*** Begin section ***
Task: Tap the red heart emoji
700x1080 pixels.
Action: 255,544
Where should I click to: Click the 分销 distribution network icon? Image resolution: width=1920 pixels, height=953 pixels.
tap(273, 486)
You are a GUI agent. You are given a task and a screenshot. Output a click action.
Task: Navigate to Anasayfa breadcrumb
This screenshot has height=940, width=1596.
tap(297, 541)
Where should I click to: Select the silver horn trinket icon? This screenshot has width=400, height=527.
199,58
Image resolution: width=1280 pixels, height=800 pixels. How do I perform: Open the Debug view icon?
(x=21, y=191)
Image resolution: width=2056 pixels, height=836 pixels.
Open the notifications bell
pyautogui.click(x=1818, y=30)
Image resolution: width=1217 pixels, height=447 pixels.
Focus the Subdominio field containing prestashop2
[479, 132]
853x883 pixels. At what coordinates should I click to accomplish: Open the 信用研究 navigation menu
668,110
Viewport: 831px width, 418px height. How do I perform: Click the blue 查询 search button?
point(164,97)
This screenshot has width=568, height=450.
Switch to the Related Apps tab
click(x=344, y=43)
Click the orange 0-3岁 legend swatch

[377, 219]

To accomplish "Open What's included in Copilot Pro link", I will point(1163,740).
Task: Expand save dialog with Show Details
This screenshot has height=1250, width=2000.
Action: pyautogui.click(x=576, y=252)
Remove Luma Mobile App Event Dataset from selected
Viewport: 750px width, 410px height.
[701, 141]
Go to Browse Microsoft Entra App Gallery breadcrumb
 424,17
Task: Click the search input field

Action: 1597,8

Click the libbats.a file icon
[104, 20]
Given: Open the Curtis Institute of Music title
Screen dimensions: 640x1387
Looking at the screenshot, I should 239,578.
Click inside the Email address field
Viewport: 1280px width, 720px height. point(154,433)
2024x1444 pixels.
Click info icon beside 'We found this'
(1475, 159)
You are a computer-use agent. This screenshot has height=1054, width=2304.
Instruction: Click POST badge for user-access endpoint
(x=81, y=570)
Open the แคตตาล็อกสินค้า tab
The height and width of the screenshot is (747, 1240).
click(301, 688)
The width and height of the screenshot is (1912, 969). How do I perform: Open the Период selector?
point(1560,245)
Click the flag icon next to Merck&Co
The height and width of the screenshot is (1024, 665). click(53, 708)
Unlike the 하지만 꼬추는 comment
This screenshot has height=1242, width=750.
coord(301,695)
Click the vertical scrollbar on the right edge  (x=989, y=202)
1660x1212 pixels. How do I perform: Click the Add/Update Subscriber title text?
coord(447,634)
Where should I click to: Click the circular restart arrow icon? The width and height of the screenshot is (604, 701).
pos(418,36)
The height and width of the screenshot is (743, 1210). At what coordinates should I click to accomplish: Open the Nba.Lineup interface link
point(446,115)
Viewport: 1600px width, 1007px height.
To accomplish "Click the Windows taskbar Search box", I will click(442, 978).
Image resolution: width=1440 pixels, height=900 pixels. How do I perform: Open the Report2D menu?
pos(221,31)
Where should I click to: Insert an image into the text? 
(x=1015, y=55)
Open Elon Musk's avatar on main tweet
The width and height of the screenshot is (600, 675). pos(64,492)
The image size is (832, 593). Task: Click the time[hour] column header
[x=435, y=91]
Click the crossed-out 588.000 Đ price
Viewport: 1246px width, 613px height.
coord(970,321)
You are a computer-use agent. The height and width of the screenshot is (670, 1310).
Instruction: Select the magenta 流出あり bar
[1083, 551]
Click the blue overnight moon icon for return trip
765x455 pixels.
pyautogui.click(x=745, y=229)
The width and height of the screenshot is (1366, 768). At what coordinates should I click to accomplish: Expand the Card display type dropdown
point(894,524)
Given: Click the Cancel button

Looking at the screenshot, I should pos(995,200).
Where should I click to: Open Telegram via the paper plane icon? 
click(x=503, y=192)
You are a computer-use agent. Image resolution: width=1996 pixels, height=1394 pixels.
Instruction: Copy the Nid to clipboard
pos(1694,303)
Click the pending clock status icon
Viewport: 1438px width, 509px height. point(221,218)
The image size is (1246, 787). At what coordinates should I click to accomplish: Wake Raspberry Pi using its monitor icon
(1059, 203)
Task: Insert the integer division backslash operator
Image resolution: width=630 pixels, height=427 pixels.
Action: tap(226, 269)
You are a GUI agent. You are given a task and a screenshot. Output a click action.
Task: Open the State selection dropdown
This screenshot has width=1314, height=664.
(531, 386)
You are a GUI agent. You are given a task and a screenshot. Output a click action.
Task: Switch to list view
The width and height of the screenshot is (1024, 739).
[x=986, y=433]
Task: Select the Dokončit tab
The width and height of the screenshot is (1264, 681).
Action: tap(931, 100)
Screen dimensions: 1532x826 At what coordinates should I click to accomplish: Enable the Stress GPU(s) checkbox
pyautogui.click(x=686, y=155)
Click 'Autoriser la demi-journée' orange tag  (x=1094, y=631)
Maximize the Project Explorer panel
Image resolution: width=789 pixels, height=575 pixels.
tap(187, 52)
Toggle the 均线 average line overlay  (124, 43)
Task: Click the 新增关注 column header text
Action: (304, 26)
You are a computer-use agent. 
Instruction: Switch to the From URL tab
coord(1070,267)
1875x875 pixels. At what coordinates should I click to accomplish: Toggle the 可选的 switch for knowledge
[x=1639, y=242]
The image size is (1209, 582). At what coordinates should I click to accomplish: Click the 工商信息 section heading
*** End section ***
Directions >>
Exactly and exclusively, repeat the lines from the line that contains "Instruction: Switch to the From URL tab" through the end of the records, both ends included.

Expected output >>
Instruction: Switch to the From URL tab
coord(1070,267)
1875x875 pixels. At what coordinates should I click to accomplish: Toggle the 可选的 switch for knowledge
[x=1639, y=242]
The image size is (1209, 582). At what coordinates should I click to accomplish: Click the 工商信息 section heading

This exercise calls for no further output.